Echinococcosis, a zoonotic disease caused by cestodes of the genus Echinococcus (family Taeniidae), remains a major public health issue. Alveolar echinococcosis (AE) is mainly caused by infection and prevalent in humans and animals. Its main pathological feature is the presence of metacestode (larva) of E. multilocularis in the internal organs, which destroy normal organ tissue and result in alveolar echinococcosis. The most targeted organ for echinococcosis is the liver (95%) [1]. In fact, exceptionally, some primary extra-hepatic AE localizations may be observed. It results in a mortality rate of 90% after 10 to 15 years if untreated [2]. We report a case of progressive hepatic alveolar echinococcosis who had tumor-like nodule formation and massive sympathetic nerve infiltration.

Case presentation

The patient was a 33 years-old male who was a herder living in Tibetan Plateau. He denied any history of smoking, alcohol, food allergy and drugs, and had no evident past medical history or history evident in family members. He was admitted to our hospital because of intermittent jaundice and scleral icterus. Also, he complained of bloating and an occasional bout of diarrhea. The patient did not receive any medications prior to admission. Physical examination revealed an epigastric mass and mild pitting edema in both lower limbs.

Laboratory investigation showed that hemoglobin was 93.0 g/dL, the white blood count was 5.85 × 109/L, the platelet count was 184.0 × 109/L, the international normalized ratio was 1.17, glucose was 4.15 mmol/L, and blood urea nitrogen was 3.28 mmol/L. Liver function tests showed the bilirubin total/direct was 285.70/136.31 µmol/L. Aspartate aminotransferase was 75.70 U/L, alanine aminotransferase was 44.45 U/L, and gamma glutamyl transferase was 79.47 U/L. Alpha-fetoprotein (AFP) was 1.99 ng/mL, CA 125 (cancer antigen 125) was 153.50, and carcinoembryonic antigen (CEA) was 1.69 ng/mL. Contrast-enhanced abdominal CT showed a 19.32 cm × 13.85 cm mass in the right hepatic lobe, encroaching the second hepatic hilum and compressing the inferior vena cava (IVC), and a large number of calcifications were observed.
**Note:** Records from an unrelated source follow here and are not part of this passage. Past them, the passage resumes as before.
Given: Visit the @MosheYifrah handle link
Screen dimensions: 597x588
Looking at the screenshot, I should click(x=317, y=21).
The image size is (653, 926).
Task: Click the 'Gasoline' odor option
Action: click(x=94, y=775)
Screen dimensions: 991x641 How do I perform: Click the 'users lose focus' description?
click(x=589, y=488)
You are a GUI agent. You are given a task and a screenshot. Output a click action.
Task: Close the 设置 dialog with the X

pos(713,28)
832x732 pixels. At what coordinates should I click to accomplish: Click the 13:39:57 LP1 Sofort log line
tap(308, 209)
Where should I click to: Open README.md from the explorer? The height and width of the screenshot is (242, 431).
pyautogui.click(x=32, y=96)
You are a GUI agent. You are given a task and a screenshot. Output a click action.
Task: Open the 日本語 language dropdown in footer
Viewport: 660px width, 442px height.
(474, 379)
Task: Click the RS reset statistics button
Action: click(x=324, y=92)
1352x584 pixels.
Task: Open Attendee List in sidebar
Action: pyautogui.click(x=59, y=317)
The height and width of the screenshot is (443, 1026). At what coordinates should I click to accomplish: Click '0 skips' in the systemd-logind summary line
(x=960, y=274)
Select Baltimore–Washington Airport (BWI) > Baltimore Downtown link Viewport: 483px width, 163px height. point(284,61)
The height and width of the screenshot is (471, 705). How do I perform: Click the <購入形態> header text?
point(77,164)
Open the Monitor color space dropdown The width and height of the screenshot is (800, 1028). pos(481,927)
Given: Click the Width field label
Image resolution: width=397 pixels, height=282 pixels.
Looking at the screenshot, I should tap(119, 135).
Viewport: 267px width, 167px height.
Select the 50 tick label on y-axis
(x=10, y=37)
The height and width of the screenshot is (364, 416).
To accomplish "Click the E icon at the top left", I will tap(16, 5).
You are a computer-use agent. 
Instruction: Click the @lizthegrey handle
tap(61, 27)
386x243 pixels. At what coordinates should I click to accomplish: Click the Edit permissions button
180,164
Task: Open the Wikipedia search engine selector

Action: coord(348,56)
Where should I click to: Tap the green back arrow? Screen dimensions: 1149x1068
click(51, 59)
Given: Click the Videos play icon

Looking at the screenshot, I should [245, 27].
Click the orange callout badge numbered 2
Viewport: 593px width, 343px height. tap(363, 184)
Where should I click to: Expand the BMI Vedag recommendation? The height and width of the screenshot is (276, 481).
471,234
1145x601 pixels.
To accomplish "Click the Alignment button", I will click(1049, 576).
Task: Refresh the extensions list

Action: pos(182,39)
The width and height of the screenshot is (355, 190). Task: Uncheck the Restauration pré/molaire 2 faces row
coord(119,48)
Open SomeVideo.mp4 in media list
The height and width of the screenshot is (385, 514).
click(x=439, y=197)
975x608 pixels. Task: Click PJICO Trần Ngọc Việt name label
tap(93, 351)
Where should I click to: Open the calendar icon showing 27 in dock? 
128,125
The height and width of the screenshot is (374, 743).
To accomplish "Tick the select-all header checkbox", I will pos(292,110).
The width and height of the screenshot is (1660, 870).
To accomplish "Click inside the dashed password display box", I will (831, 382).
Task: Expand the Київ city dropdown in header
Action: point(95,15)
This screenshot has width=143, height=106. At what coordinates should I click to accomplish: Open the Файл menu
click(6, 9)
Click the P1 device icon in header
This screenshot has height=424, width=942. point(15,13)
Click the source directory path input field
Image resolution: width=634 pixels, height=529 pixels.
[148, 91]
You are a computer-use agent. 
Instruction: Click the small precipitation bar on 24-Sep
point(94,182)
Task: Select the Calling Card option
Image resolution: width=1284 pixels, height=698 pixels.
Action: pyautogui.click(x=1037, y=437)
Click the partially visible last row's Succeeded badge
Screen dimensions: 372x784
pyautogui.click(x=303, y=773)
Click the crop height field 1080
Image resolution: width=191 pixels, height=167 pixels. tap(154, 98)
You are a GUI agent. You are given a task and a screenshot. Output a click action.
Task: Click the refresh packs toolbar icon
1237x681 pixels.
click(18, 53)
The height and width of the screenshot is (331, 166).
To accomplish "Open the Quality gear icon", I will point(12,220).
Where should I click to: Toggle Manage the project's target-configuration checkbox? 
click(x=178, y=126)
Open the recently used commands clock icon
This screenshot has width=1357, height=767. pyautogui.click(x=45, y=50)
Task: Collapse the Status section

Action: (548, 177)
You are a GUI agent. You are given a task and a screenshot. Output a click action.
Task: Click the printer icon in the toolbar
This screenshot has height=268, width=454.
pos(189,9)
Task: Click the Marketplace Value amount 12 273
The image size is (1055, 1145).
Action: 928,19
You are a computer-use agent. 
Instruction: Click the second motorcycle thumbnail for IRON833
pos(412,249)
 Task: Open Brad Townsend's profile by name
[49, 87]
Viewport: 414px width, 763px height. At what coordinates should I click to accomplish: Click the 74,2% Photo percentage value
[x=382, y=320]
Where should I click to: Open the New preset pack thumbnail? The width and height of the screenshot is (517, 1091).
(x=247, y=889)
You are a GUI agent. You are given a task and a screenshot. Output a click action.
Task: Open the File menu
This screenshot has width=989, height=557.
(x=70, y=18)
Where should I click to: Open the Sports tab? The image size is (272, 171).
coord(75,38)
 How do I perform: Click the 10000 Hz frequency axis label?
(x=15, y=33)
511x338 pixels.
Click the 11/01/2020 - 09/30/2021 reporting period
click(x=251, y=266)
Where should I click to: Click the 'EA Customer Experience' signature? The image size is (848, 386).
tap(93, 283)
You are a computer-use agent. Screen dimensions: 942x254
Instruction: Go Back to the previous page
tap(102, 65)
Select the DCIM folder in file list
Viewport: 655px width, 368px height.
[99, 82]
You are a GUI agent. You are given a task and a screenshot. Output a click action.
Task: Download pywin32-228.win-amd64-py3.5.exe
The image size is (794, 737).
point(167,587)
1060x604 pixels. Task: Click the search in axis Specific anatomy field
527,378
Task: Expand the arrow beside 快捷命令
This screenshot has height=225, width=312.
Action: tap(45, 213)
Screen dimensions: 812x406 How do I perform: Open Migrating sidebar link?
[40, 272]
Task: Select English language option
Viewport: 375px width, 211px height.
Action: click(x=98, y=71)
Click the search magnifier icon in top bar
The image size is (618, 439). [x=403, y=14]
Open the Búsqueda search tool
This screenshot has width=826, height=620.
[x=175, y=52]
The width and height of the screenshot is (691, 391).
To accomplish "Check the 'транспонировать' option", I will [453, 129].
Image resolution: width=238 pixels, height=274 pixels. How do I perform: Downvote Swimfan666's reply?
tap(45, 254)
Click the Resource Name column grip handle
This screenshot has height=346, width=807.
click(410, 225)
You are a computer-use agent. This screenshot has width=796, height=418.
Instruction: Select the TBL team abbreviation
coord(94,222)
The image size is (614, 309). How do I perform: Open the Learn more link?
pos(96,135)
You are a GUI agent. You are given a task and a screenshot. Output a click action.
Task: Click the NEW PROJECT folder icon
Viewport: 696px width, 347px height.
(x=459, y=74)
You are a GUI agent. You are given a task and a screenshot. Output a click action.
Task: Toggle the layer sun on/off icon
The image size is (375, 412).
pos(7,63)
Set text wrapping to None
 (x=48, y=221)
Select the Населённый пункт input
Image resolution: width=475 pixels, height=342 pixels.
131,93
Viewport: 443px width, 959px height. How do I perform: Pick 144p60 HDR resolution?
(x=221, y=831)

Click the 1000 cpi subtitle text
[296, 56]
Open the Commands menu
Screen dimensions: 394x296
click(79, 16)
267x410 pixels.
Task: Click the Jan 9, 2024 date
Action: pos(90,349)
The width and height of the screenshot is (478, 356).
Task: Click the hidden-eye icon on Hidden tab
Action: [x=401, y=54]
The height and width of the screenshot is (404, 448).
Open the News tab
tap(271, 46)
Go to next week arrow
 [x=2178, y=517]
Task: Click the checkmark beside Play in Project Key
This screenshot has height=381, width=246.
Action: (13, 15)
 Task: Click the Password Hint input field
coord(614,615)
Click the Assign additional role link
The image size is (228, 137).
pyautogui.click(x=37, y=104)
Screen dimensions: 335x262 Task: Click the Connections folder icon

The right portal vein, middle and right hepatic veins and bile duct were all involved. Signs of portal hypertension, such as cavernous transformation of the portal vein (CTPV), ascites, and splenomegaly, were observed (Fig. 1A, B). Due to the low sensitivity and specificity of AE molecular diagnosis, we did not adopt it. On the basis of the long-life history of epidemic area, abdominal CT scan findings and laboratory examinations, a presumptive diagnosis of AE with Budd–Chiari syndrome (BCS) was made. The patient’s staging score was P3N0M0 (stage III a) based on parasitic liver mass, adjacent organ involvement, and metastasis (PNM) [3].

Fig. 1
figure 1

Contrast-enhanced computed tomography (CT) image, resected specimens, HE staining and immunohistochemical staining (scale bar: 200 µm). AC Macroscopic aspect of the resected liver. A Cross-sectional imaging CT scanning, presenting cavernous transformation of the portal vein (black arrow). B Preoperative coronal view of CT scans, with compression of the inferior vena cava (black arrow). C Arrows to indicate the necrotic central areas, surrounded by active metacestode area and dense fibrous tissue. DF HE staining. D Normal appearance of hepatic tissue. E Massive inflammatory cell infiltration in junctional tissue. F Concentric circular texture and extensive fibrous tissue in the lesion (black arrow shows E. multilocularis microcysts). GI Immunohistochemical staining of nerve fibers (PGP9.5). G Normal liver tissue. H Positive expression observed as yellow or brown staining in the junction (black arrow). I Few nerve fibers within the metacestode infiltrated area (black arrow.)

Full size image

Preoperative biliary drainage was performed by endoscopic retrograde cholangiopancreatography (ERCP). The jaundice quickly declined after 3 weeks. Subsequently, emergency endoscopic hemostasis was conducted for upper gastrointestinal bleeding due to portal hypertension. The patient underwent ex vivo liver resection and auto transplantation (ELRA) after the extrahepatic lesions were resected. Samples were taken from the liver lesion, normal tissue, and the junction between each other (Fig. 1C). All liver tissues were fixed for more than 24 h, and then cut into 5 μm sections after paraffin embedding. Hematoxylin–eosin (HE) staining and immunohistochemical staining were performed according to the instructions [4]. HE staining showed abundant granulomatous reaction and coagulative necrosis around the laminated parasitic membranes (Fig. 1D–F). A large number of nerves were observed at the junction by immunohistochemistry (Fig. 1G–I), and these were identified as sympathetic nerves by fluorescence colocalization (Fig. 2). Follow-up 3 months after treatment showed complete relief of the symptoms.

Fig. 2
figure 2

Hepatic sympathetic nerves were identified by confocal laser scanning microscopy. The results of PGP9.5/Tyrosine hydroxylase (TH) colocalization staining showed that hyperplastic sympathetic nerves in junctional tissue. The arrowhead showed the sympathetic nerves. (Scale bar: 75 µm)

Full size image

Discussion and conclusion

AE is a regionally endemic disease [5]. The fecal–oral route is the main mode of transmission of AE. After adult echinococcus multilocularis mature in the intestinal tract of the definitive host, it produces a large number of eggs which are released into the environment through the feces of carnivores. Humans are usually indirectly involved in E. multilocularis eggs transmission as intermediate hosts. The eggs hatch in the human intestine after being ingested by humans in the contaminated environment, a small amount larvae pass through the intestinal wall into lymphatic vessels or portal vein. It usually settles in the liver and develops as larvae [1]. They also travel through the bloodstream to other organs, including the brain [6, 7], lungs [8, 9], and bone tissue [10, 11].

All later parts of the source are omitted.